MARCH 7, 2016 — Jarmo Laakso has left his position as Royal Caribbean Cruises’ head of construction at shipbuilder Meyerwerft to join the board of Lloyd Werft Bremerhaven AG.  

Mr. Laakso, a Finn, takes up the post as Lloyd Werft  prepares for the acquisition by parent Genting Group of the shipyards currently operated by Nordic Yards (see earlier story). 

The acquisition will see the creation of a new Lloyd Werft Group with around 1,700 workers shipyards in Bremerhaven, Wismar, Warnemünde and Stralsund. Lloyd Werft already has orders from Genting and subsidiary Crystal Cruise for three ocean-going luxury cruise ships and for four inland cruise ships— and may well have others that have not yet been disclosed. Genting Chairman Tan Sri Lim Kok Thay has said that by buying Lloyd Werft, and now the three Baltic shipyards, Genting wanted to “secure (its) global cruise shipping strategy for the next ten years.”

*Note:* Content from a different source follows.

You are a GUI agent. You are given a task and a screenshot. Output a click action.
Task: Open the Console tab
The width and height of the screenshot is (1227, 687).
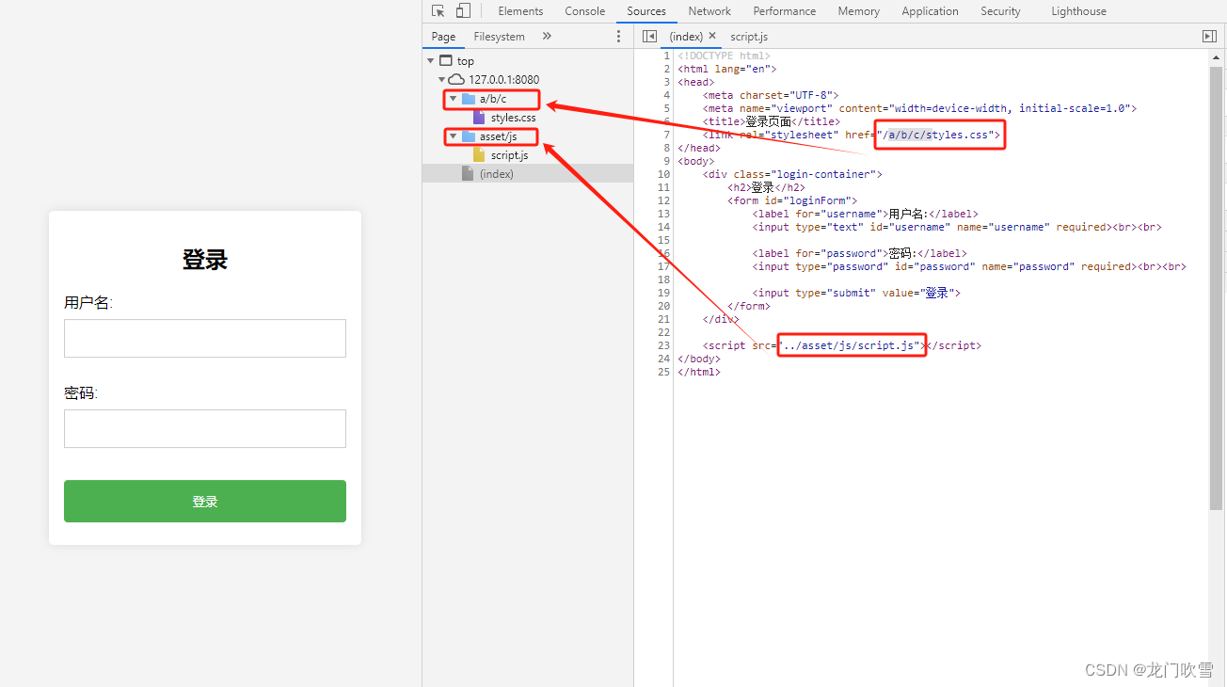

Lloyd Werft chief Rüdiger Pallentin said last Friday in Bremerhaven that “no one should be afraid for their job” and that the order book will bring work for the next ten years.

Lloyd Werft has long had the hulls for its new ships built elsewhere — and elsewhere will now, it seems, be the newly acquired Baltic yards.

Mr. Laakso’s job will be to link shipyard and shipowner interests. He will be part of a leadership quartet that also includes Rüdiger Pallentin, Carsten J. Haake and Dirk Petersjohann.

Mr. Laakso will have offices at both at Lloyd Werft and at the large modern shipyard in Wismar. Trained in Finland as a Naval Architect he is not only a shipbuilding engineer but also a mechanical engineer – a combination rarely seen at a German shipyard.

Married with three grown-up daughters, Mr. Laakso is no stranger to Bremerhaven. He joined Schichau-Seebeckwerft in 1995 and gathered early experience with Lloyd Werft on the building of the cruise ships Costa Victoria and Norwegian Sky before spending six years with Meyer Werft in Papenburg where he was the shipyard’s Project Manager on cruise ship newbuildings for Royal Caribbean International. After that he served with Arosa Flussschifffahrten GmbH in Rostock for some before finding his way back to Meyer Werft and Papenburg in 2005, but this time working for Royal Caribbean Cruises.